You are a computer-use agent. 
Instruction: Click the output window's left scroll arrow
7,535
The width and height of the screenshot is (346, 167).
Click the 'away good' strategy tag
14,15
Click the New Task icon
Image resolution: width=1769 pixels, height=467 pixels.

---

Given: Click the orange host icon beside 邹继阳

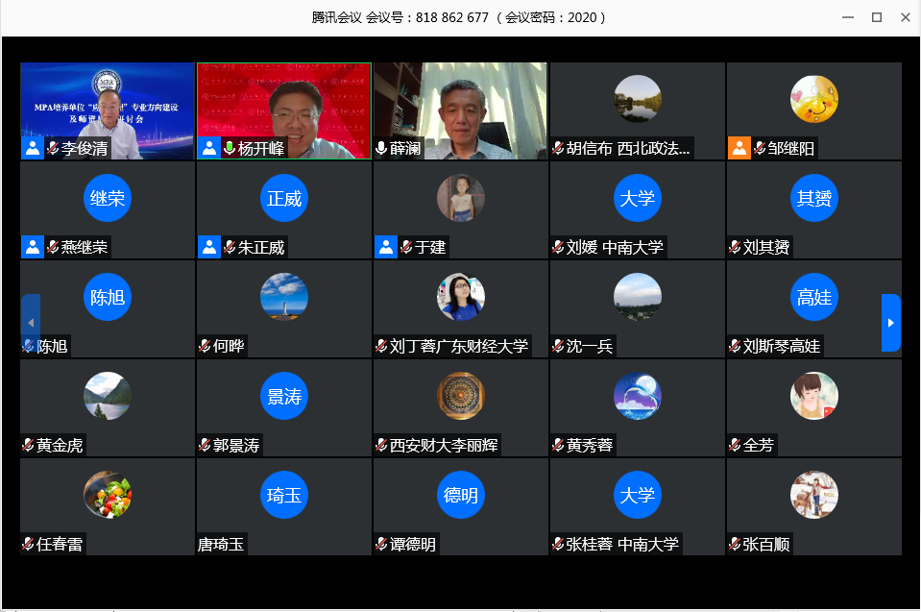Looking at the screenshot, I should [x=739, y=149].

Your instructions:
For each line of the material that contains "height", return a copy.

Solution for this problem:
The width and height of the screenshot is (346, 167).
Image resolution: width=1769 pixels, height=467 pixels.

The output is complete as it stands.